Parsifal en Bayreuth: una cuestión de fe

Parsifal en Bayreuth
Parsifal en Bayreuth

Este “Parsifal” tenía la difícil tarea de sustituir una de las producciones del monumental ‘festival escénico sacro’ más elogiadas y mejor recibidas en Bayreuth en los últimos años (y con el que el “viejo zorro” Wolfgang Wagner se despidió del mundo), el del noruego Stefan Herheim, dirigido musicalmente, en uno de sus mejores trabajos, por Daniele Gatti, que a su vez sustituía al del prematuramente malogrado Christoph Schlingenschlief, transfigurado por la batuta de Pierre Boulez.

Esta producción, digámoslo de antemano, es bastante respetuosa con la tradición, aunque no todos los símbolos se entiendan ni estén muy claros. Y, si la anterior era una lúcida reflexión sobre la historia de Alemania y la posición de la misma familia Wagner, situando la trama en el propio Wahnfried, ésta gira en torno a los diferentes cultos espirituales, haciendo especial hincapié en la cuestión espiritual.

La acción transcurre en la actualidad en los territorios ocupados, un lugar muy militarizado, donde una especie de secta religiosa sigue celebrando sus rituales, un tanto anacrónicos, pero que causan cierto respeto entre los ocupantes. Como también lo hace Gurnemanz, su líder, una especie de imán con su chaqueta, su gorro de punto y sus gafas de pasta (impecablemente encarnado, en lo vocal y lo interpretativo, por el joven bajo alemán Georg Zeppenfeld, uno de los grandes puntales de esta producción). El tenor también germano Klaus Florian Vogt encarna muy bien con su voz aniñada y su candorosa presencia a ese “inocente loco” que se supone que es el héroe titular. En el dúo del segundo acto se hubiera deseado una voz con mayor cuerpo, si bien se crece en el dramático final del mismo, al igual que la mezzo rusa Elena Pankratova, una Kundry de poderosos medios, más rotunda que sensual en este enigmático y complejo papel. Está estupenda en su caracterización del acto III, como una especie de anciana refugiada de un país de la Europa del Este.

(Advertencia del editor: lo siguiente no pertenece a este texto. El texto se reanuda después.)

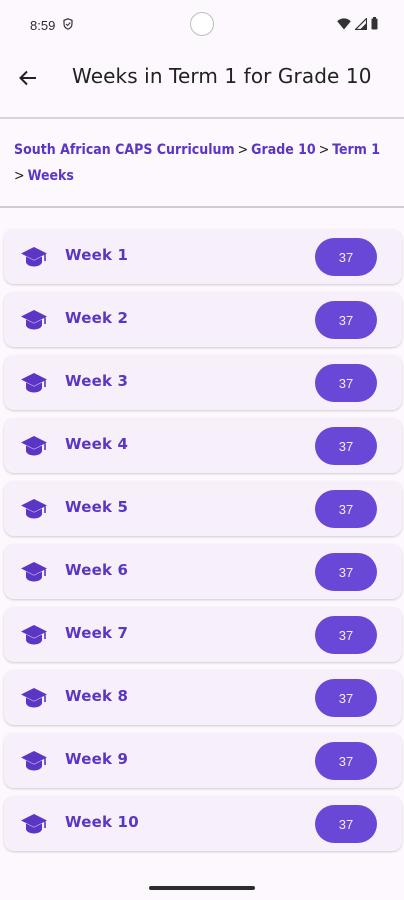  What do you see at coordinates (284, 150) in the screenshot?
I see `breadcrumb-item-grade: Grade 10` at bounding box center [284, 150].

Siguiendo con el ceremonial, es el propio Amfortas -un musculado barítono norteamericano, Ryan McKinny- quien purifica a los miembros de su legión con su propia sangre, como un moderno Cristo, que, en el último acto, ya vestido de traje, busca refugio en el ataúd de su padre Titurel, bien defendido por otro excelente bajo alemán, Karl-Heinz Lehner. El reino de Klingsor (muy bien encarnado por el bajo-barítono Gerd Grochowski, que moriría repentinamente poco después) nos muestra a unas “muchachas-flor” que, bajo los negros burkas, se convierten en bellas odaliscas.

El acto III nos presenta a Gurnemanz y a Kundry ya envejecidos, pues han pasado muchos años. La maleza ha devorado el templo, pero Parsifal les devolverá a todos una nueva vida (incluido al compositor, cuya máscara mortuoria contemplamos durante el cortejo) tras la regeneradora y purificadora lluvia del Viernes Santo, que dará paso a las nuevas generaciones, llenas de esperanza.

En su tardía presentación en el “foso místico” de Bayreuth, el maestro Hartmut Haenchen, procedente de la escuela de la antigua RDA, ofrece una versión dramática y conocedora, muy acorde con la escena, demostrando su sólida experiencia wagneriana, adquirida sobre todo en la Ópera de Holanda.